The Group is focused on different areas of business through independent JV companies: Bharti Cellular for cellular operations, Bharti Telenet for basic services, Bharti-BT Internet for Internet services, and Bharti BT for VSAT and WAN consultancy. Others include Bharti Telesoft for telecom software development, Bharti International for JVs in global markets, Bharti Televentures for projects, and Bharti Telecom for telecom equipment development. This completes the entire portfolio of telecom coverage. It has over $ 200 million of turnover. It is the second largest player in terms of total number of subscribers from cellular and basic services.

In the cellular business, it started with Delhi operations and followed up in Himachal. Last year, it invested about Rs 650 crore in acquisitions and bought JT Mobile (JTM) in Andhra Pradesh (AP) and Karnataka, and SkyCell in Chennai. It is contemplating to take over Usha Martin in Calcutta. It entered into alliance with BPL and together they can ensure a seamless connectivity in Delhi, Chennai, Mumbai, Maharashtra, Karnataka, Kerala, Tamil Nadu, and AP. The real issue, according to him, was one of costing and to determine which between GSM and CDMA was more effective. "We are currently betting on GSM" added Mittal. In Mittal's view growth in Cellular phones in India is in Chennai and south India where it is a economic necessity . In the north it is only in the Delhi greater region.

It has bought 100 percent equity in Spice Cell in an all-cash deal from Modicorp, which gives Bharti  cellular services in Kolkata to a base of more than 1,00,000 subscribers, saving time and money.

Bharti’s will not  bid for VSNL and instead consolidate its existing lines of business that includes fixed and broadband services besides the cellular operations.  Mittal, has been supporting  the raising of the limit of the Foreign Direct Investments  in telecom services to 74 percent.

Bharti - AirTel is rated the India’s best cellular service operator. Bharti has a number of firsts in Indian telecom. Its push button telephones to being the first cellular service in Delhi, first private basic telephone service provider in the country, first Indian company to provide comprehensive telecom services outside India (Seychelles), fastest growing VSAT company in India and first multinational Internet service provider.

 

Broadband Bharti.

Bharti’s national long distance (NLD) service early next year and plans to  acquire the 40 million DoT customers eventually" according to S B Mittal. The company had earlier signed the license agreement to offer the NLD service in the country. Bharti has put in place 10,000 km of fibre optic network across 50 towns in the country.

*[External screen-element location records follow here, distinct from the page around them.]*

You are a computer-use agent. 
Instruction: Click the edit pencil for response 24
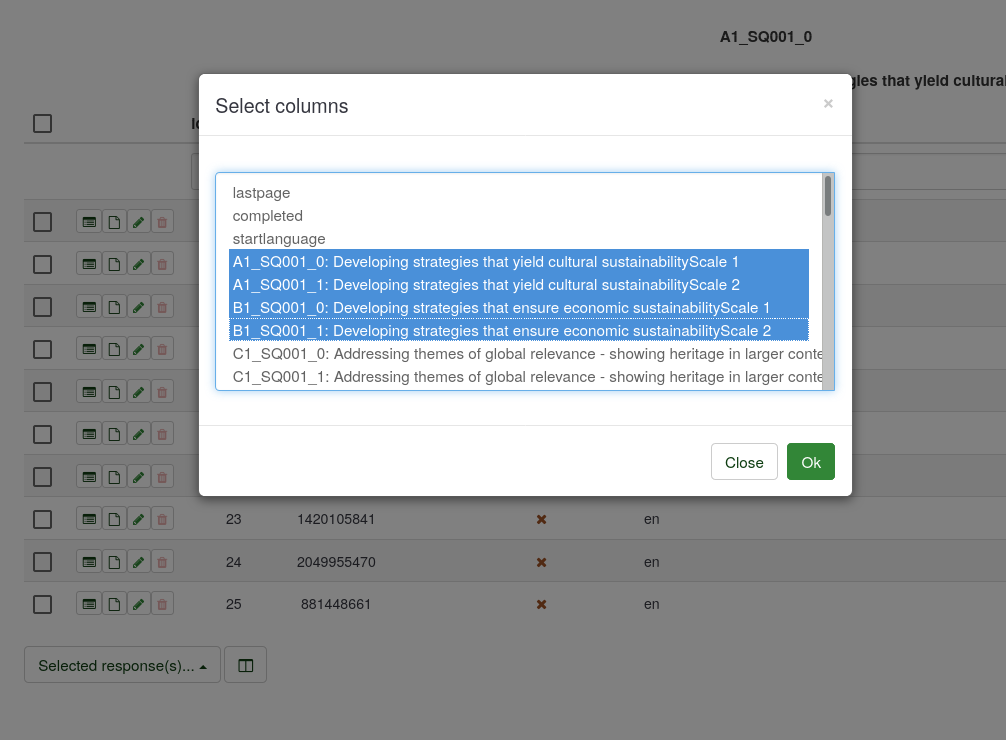pos(138,562)
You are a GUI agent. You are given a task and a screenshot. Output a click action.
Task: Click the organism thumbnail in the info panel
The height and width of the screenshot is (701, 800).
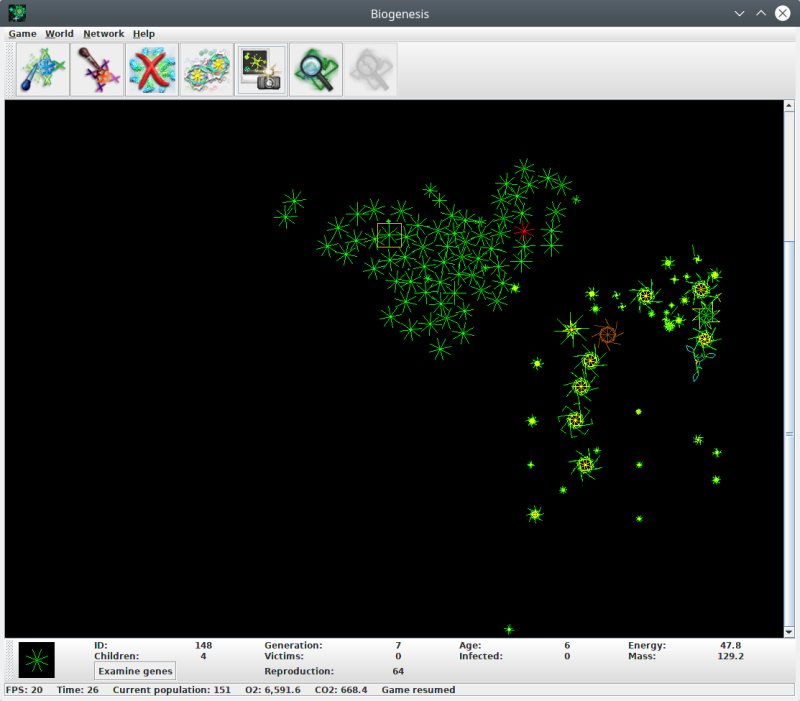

The Indian Government has divided India into 21 telecom circles for providing the NLD service. These circles have been further divided into 322 long distance charging areas (LDCAs) and these LDCAs have been split into short distance charging areas (SDCAs).

Mittal says that in India only about a quarter million new subscribers are added every year, and that they plan to increase that to a million per month. In China, mobile operators attract four million new subscribers per month with a total of about 40-50 million  mobile users , a number that has exceeded that of the USA.

Moreover, it has emerged as India's largest mobile services company covering over 600 cities and with the largest international roaming service in over 47 countries and 106 networks.

Bharti is getting ready to launch long distance services across the country and it is laying optic fibre cable across 200 cities. Bharti is also putting together a $650 million undersea cable project along with its partner Singapore Telecom connecting Chennai with Singapore.

For Sunil Bharti Mittal Sunil and his brother Rakesh who started about 20 years ago selling telephones in the Parliament Buildings that Edward Lutyens designed , this has been a long and winding road selling telephones on their modest scooters to becoming the Telecom giants in India.